*OP TE LOSSEN*.
- 1) Beantwoord deze vragen over het fragment over Ananias en Saulus:
(a) Van wie heeft Saulus volmacht om mensen te boeien?
(b) Wat is de Messias voor de orthodoxe Jood?
(c) Wat wil de Heer zeggen met het woord 'vat'?
- 2) Geef uit het fragment over Ananias en Saulus woord voor woord het stuk terug van "Ananias weet ook" tot en met "dan een mens.".
- 3) Schrijf het fragment over Ananias en Saulus verder, aansluitend op de laatste zin.

*AANGELEVERD FRAGMENT*.
= = = =
Ananias weet ook dat Saulus volmacht van de overpriesters heeft om allen te boeien die tot de Heer Jezus bidden als tot God. Het is de grote ergernis van de Joden dat de christenen de Messias als God erkennen. Het is sowieso een ergernis in de verachte Jezus de Messias te zien, maar het wordt nog veel erger als ze de Messias ook nog als God zien. Voor de orthodoxe Jood is de Messias een mens, wel een bijzonder mens, maar toch niet meer dan een mens.
De Heer beantwoordt de tegenwerping van Ananias niet met streng gezag, maar geeft een geduldige verklaring, hoewel Ananias natuurlijk moet gehoorzamen. Hij spreekt met hem als iemand die Zijn vertrouwen waard is en legt hem uit wat Hij met Saulus van plan is. Saulus is een door en voor Hem “uitverkoren vat”. Met het woord ‘vat’ wil de Heer zeggen dat Hij Saulus gaat gebruiken als een instrument in Zijn dienst. Hij gaat dit ‘vat’ vullen met opdrachten voor Hem.
= = = =
*GETOONDE GEGEVENS*.
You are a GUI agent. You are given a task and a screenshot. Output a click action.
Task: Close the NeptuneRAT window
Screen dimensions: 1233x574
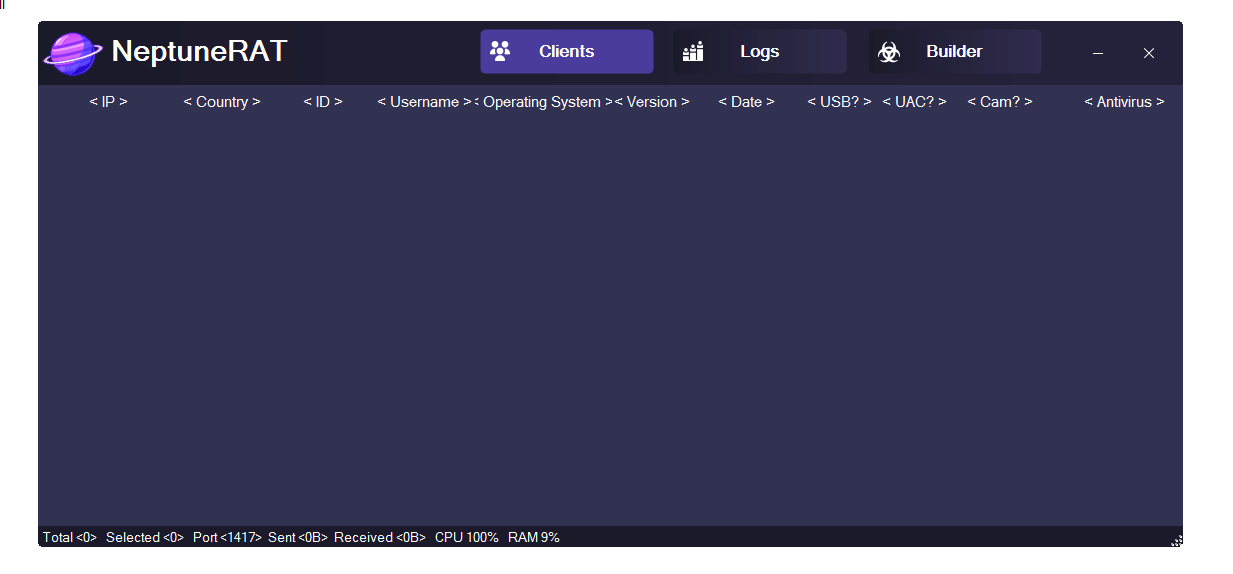pyautogui.click(x=1149, y=53)
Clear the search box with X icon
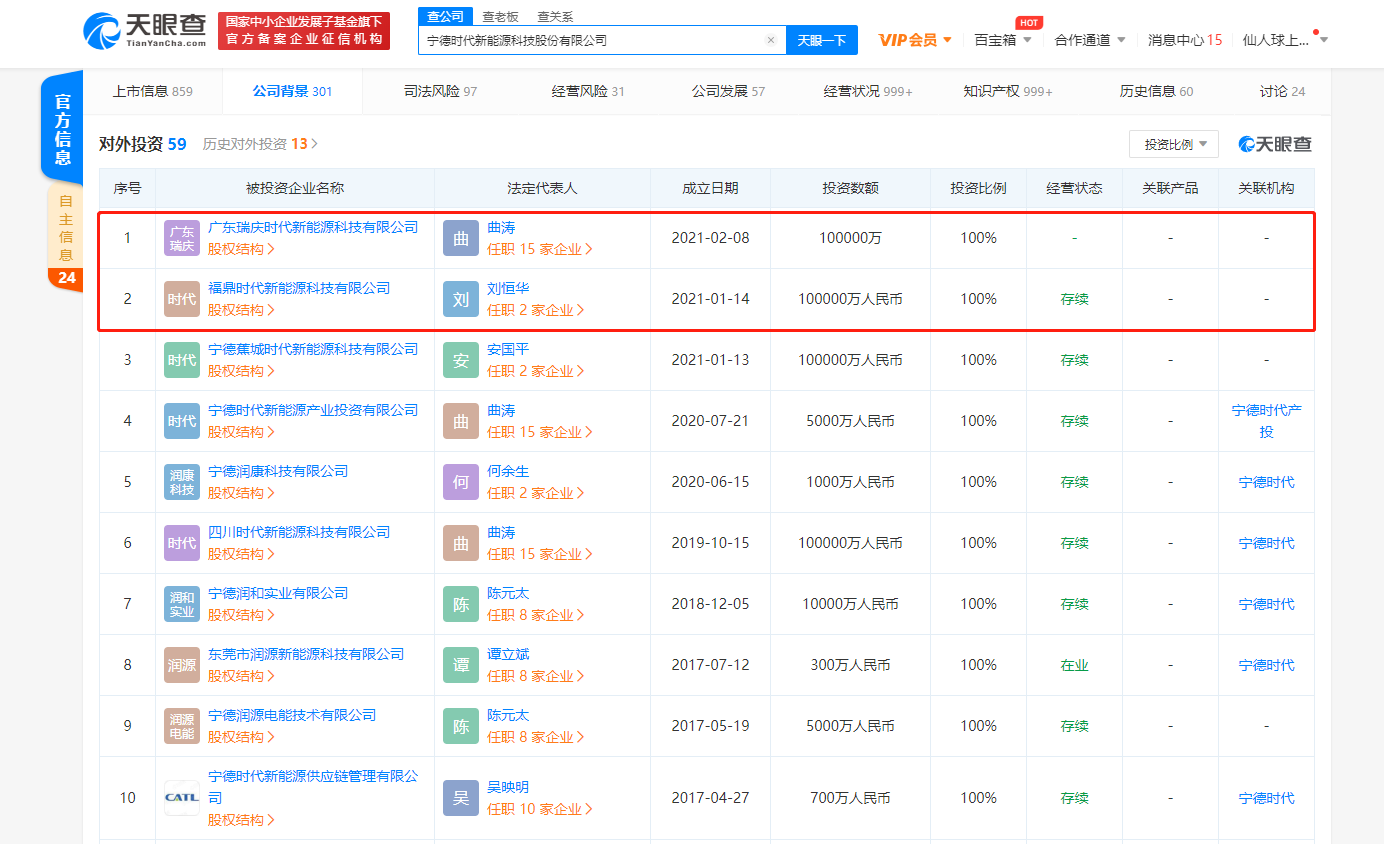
= = = =
*ANTWOORDEN PER OPDRACHT*.
- 1)
(a) Van de overpriesters.
(b) Een mens: wel een bijzonder mens, maar toch niet meer dan een mens.
(c) Dat Hij Saulus gaat gebruiken als een instrument in Zijn dienst.

- 2)
Ananias weet ook dat Saulus volmacht van de overpriesters heeft om allen te boeien die tot de Heer Jezus bidden als tot God. Het is de grote ergernis van de Joden dat de christenen de Messias als God erkennen. Het is sowieso een ergernis in de verachte Jezus de Messias te zien, maar het wordt nog veel erger als ze de Messias ook nog als God zien. Voor de orthodoxe Jood is de Messias een mens, wel een bijzonder mens, maar toch niet meer dan een mens.

- 3)
De uitwerking van die opdrachten zal Saulus tot een getuige maken van de Naam van de Heer Jezus, zowel voor volken, dat zijn gewone mensen, als voor koningen, dat zijn hooggeplaatsten. Hij zal de Naam van de Heer Jezus ook dragen voor de zonen van Israël. Opmerkelijk is wel dat zij het laatst worden genoemd.
De uitvoering van zijn opdrachten zal allemaal niet vanzelf gaan, zonder moeite, maar het zal hem veel lijden bezorgen voor diezelfde Naam. Dat lijden begint al bij zijn eerste predikingen (verzen 23,29).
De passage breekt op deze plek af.